Contribution : Le Sénégal, d’alternance en alternance et de génération en génération (Dr Yoro Dia, Politologue) Spécial

A quelques jours du retour dans ma famille naturelle du secteur privé, je voudrais exprimer toute ma fierté d’avoir eu la chance de servir l’Etat du Sénégal qui est notre bien plus précieux. Bien plus précieux que le pétrole et le gaz parce que qu’il a été là bien avant et sera là bien après avoir permis de créer les conditions d’exploitation optimale de nos hydrocarbures. L’Etat du Sénégal, comme le roseau, peut plier mais ne rompt pas et permet ainsi au pays de se construire d’alternance après alternance et de génération après génération, alors beaucoup de pays africains vont de transition en transition et s’enferment ainsi comme le mythe de Sisyphe dans un éternel recommencement.

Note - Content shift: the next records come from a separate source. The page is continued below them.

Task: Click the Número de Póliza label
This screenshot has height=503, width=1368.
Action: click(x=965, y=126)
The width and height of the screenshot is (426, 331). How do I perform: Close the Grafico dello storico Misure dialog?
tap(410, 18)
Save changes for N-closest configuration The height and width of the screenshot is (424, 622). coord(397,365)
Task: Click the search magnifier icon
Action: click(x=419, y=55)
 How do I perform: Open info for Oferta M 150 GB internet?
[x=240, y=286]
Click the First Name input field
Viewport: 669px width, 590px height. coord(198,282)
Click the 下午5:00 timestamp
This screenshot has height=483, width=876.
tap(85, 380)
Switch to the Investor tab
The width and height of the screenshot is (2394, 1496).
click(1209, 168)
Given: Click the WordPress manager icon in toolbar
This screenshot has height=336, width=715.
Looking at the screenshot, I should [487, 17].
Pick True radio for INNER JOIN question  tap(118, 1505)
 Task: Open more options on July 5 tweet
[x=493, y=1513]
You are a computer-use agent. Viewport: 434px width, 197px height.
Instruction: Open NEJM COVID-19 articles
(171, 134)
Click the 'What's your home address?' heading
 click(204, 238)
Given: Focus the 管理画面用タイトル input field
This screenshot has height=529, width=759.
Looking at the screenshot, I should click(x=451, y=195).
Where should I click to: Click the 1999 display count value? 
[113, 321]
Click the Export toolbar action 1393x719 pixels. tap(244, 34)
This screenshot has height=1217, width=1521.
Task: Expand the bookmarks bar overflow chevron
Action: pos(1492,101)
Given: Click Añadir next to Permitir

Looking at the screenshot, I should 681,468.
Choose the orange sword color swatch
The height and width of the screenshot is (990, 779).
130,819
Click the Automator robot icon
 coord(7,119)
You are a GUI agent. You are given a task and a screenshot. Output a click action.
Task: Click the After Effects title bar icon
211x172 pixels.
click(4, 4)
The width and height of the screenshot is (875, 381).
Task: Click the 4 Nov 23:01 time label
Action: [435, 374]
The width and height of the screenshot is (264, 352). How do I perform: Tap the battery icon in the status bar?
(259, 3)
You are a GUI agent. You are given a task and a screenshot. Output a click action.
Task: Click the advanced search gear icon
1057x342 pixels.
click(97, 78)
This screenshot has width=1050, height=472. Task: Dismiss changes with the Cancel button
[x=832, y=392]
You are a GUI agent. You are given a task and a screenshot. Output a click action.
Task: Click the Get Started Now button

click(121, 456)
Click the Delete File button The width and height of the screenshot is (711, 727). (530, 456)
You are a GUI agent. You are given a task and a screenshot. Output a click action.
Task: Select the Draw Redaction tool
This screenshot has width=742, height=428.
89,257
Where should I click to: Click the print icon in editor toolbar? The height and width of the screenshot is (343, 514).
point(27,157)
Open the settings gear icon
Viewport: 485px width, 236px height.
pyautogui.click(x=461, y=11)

Face à l’insurrection de l’ex Pastef, l’Etat a tenu et administré une grande leçon à ceux qui imaginaient qu’au Sénégal on pouvait prendre le pouvoir par la rue ou par les émeutes. Quand la leçon a été sue et retenue, l’amnistie qui est une magnanimité présidentielle leur a permis de revenir dans le jeu après qu’ils aient renoncé à la poussière du Colisée (gladiateurs) pour le marbre du Senat (opposition légales). Quand les partisans de l’insurrection qui avaient une erreur stratégique en confondant l’Etat et le régime dans leur guerre ont corrigeant et se sont réapproprié les vertus de l’opposition légale, l’Etat du Sénégal qui a organisé une élection présidentielle impeccable en moins de trois semaines, va aussi organiser une passation de pouvoir en moins de 10 jours, ce qui est une prouesse mondiale.

 

La grande leçon qu’il faut retenir relève d’un bon sens démocratique que nos frères et sœurs égarés avaient oublié : dans une vielle démocratie comme Sénégal, on prend le pouvoir par les urnes et non par les armes ou des cocktails molotov. L’élection de Diomaye Faye confirme l’anachronisme de la stratégie de l’insurrection parce que la démocratie et l’alternance politique qui lui est consubstantielle sont les des remparts politiques contre les coups d’Etat et les révolutions. La deuxième leçon qu’il faut tirer de la Présidentielle relève aussi du bon sens républicain. Autant l’ouragan Trump a été soluble dans les institutions américaines, autant la vague Diomaye le sera dans nos institutions comme la tempête Wade en 2000 parce que comme les Etats Unis, le Sénégal a la chance d’avoir des institutions solides qui sont plus fortes que les acteurs. Comme Wade et ses partisans en 2000, le Président Faye et les membres de l’Ex Pastef vont rapidement découvrir une haute administration très compétente et extrêmement loyale malgré quelques individualités qui sont dans la politique. Les régimes passent mais l’Etat demeure. Les fonctionnaires vont continuer à servir loyalement ceux qui les vouaient aux gémonies comme ils ont servi leurs prédécesseurs et le feront avec leurs successeurs quand les Sénégalais le décideront toujours par les urnes.

 

L’alternance politique dans une démocratie n’est pas une révolution, ce n’est qu’une simple respiration démocratique, au plus une rupture politique qui ne doit pas empêcher la continuité économique. Les régimes peuvent passer mais la continuité économique qu’est la marche vers l’émergence doit continuer. C’est pourquoi je soulignais dans un récent article que Wade était le dernier ancien car clôturant le long cycle Senghorien ouvert en 1945 comme le disait Pathé Diagne. Macky Sall est donc le premier des modernes parce qu’il a consacré l’essentiel de ses deux mandats à la marche vers l’émergence qui est la modernité politique comme Senghor l’a fait avec la Nation, Diouf avec l’Etat et Wade avec l’alternance.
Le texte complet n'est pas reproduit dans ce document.